**WHAT IS BEING ASKED:** Gather every line of the data below that contains the word "agent" and copy each one in full.

**RECORDS:**
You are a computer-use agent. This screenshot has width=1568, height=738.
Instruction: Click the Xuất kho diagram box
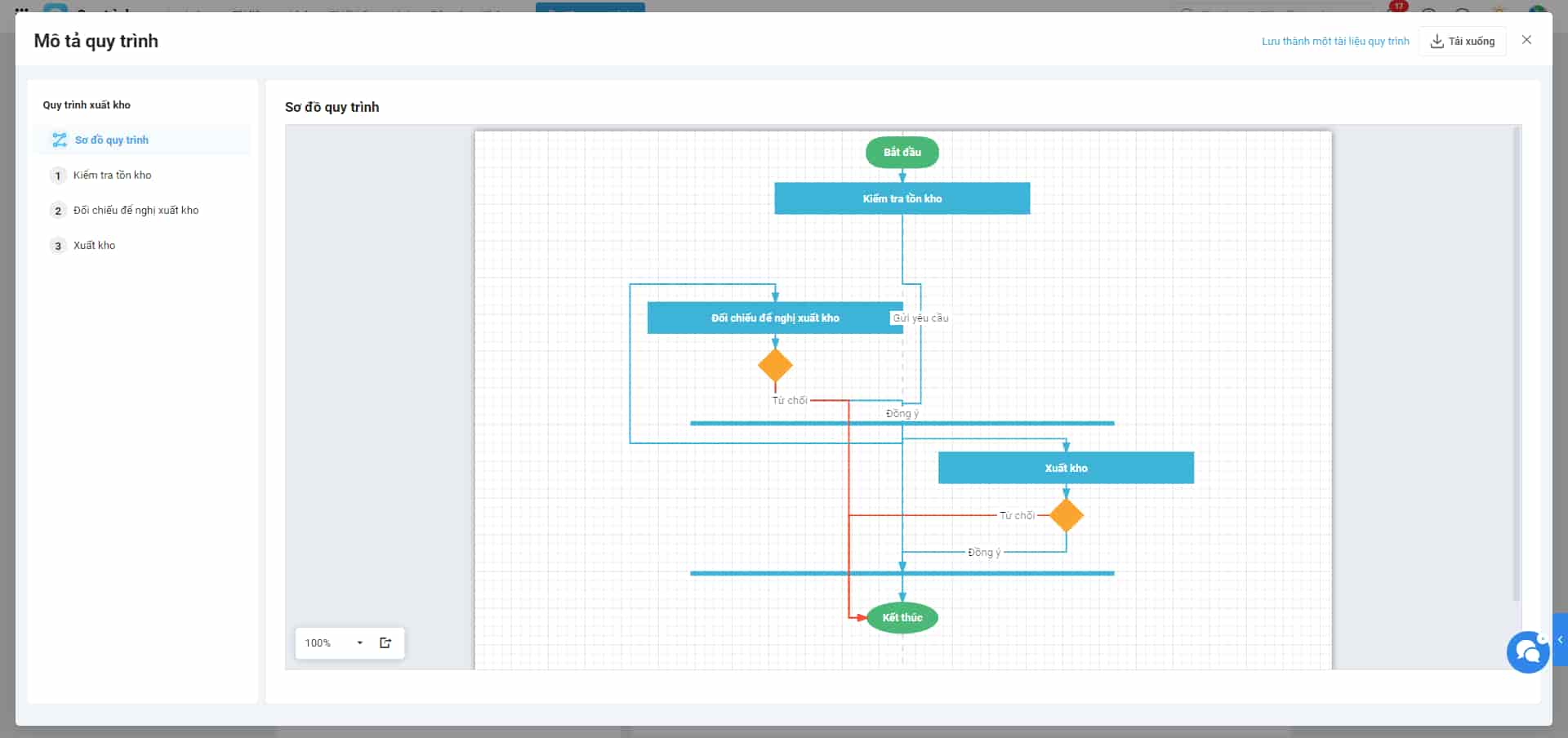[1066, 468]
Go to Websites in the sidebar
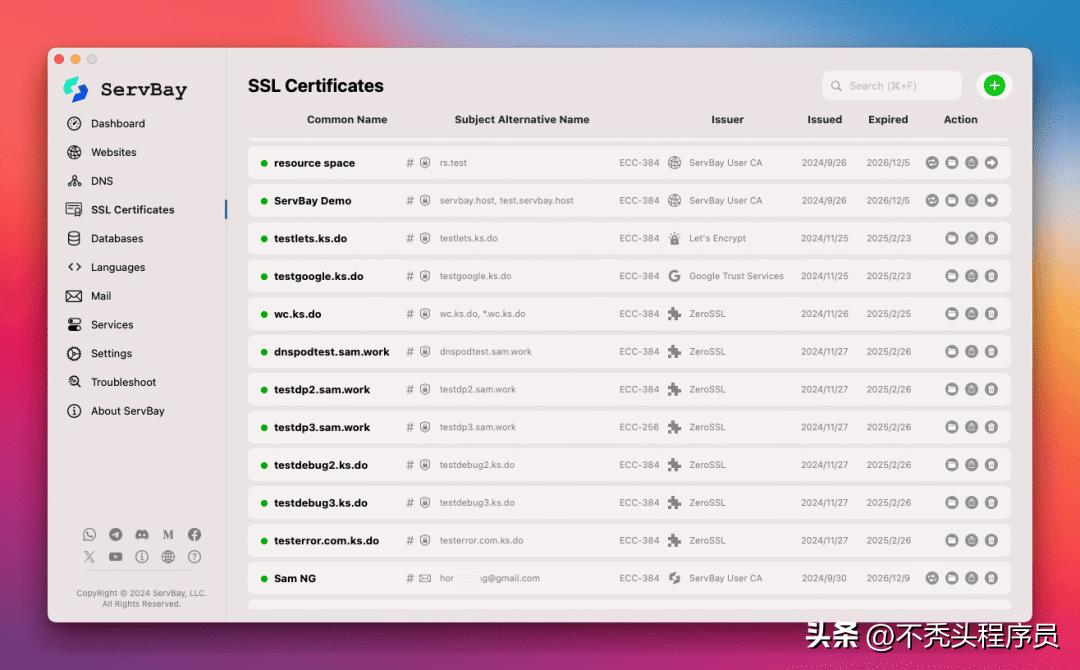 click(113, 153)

**SOLUTION TO THIS PROBLEM:**
You are a computer-use agent. This screenshot has width=1568, height=738.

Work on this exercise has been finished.